◆ ABOUT THIS EXERCISE
Set down exactly the lines below, from the one containing "Given: Select Segoe Script from the font list" through the final line, and include no others.

[[ DATA UNDER STUDY open ]]

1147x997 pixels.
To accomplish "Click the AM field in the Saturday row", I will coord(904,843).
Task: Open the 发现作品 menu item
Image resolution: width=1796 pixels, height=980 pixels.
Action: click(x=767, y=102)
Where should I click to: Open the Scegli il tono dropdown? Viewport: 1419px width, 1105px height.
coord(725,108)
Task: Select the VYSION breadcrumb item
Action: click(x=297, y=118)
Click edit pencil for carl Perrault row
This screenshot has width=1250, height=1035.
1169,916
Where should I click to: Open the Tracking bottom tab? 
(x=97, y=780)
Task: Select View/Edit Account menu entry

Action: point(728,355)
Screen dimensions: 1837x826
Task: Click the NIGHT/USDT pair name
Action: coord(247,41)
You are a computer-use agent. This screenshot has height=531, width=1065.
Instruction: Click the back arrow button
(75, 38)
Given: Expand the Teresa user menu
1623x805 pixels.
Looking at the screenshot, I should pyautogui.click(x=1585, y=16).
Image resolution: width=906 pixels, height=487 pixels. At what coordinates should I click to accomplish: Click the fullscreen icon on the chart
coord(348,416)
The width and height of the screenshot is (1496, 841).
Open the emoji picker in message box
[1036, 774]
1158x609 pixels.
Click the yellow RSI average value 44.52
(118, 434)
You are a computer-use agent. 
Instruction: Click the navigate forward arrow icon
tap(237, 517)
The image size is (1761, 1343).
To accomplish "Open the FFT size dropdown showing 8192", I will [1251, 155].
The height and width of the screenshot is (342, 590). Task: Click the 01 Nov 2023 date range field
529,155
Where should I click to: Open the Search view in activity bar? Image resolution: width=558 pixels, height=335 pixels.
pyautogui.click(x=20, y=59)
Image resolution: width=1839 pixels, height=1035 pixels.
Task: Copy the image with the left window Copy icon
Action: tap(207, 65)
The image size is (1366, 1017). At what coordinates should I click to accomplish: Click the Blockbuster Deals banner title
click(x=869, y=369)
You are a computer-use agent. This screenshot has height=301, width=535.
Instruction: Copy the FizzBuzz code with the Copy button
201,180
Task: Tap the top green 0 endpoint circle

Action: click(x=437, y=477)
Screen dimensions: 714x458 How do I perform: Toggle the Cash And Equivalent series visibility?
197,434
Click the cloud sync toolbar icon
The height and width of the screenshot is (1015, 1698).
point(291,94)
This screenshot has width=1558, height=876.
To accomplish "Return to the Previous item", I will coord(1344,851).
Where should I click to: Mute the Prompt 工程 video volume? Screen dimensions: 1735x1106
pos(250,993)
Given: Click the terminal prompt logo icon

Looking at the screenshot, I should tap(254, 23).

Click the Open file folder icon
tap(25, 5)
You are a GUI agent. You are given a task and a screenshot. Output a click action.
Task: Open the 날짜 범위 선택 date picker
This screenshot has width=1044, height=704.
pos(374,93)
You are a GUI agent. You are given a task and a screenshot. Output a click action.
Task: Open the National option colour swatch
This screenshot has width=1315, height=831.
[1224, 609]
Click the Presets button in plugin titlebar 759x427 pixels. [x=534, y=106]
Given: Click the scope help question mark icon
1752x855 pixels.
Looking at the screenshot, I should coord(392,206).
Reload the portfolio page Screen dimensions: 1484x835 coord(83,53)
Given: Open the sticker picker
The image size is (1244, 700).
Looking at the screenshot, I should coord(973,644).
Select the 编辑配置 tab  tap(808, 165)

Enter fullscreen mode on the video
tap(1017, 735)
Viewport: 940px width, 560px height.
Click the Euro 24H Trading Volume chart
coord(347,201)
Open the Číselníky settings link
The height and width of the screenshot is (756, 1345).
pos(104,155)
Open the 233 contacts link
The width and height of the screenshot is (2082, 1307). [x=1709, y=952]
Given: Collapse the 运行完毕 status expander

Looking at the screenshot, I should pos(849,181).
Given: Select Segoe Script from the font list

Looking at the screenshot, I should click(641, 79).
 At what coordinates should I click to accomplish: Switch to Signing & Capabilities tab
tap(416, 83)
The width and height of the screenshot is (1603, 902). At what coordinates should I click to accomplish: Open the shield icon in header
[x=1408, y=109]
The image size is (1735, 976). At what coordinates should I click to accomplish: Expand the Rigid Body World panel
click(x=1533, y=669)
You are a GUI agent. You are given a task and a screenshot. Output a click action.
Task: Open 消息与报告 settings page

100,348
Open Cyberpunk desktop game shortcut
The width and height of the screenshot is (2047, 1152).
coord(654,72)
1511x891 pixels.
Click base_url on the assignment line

[[ DATA UNDER STUDY closed ]]

◆ RESPONSE BELOW
Given: Select Segoe Script from the font list

Looking at the screenshot, I should click(641, 79).
 At what coordinates should I click to accomplish: Switch to Signing & Capabilities tab
tap(416, 83)
The width and height of the screenshot is (1603, 902). At what coordinates should I click to accomplish: Open the shield icon in header
[x=1408, y=109]
The image size is (1735, 976). At what coordinates should I click to accomplish: Expand the Rigid Body World panel
click(x=1533, y=669)
You are a GUI agent. You are given a task and a screenshot. Output a click action.
Task: Open 消息与报告 settings page

100,348
Open Cyberpunk desktop game shortcut
The width and height of the screenshot is (2047, 1152).
coord(654,72)
1511x891 pixels.
Click base_url on the assignment line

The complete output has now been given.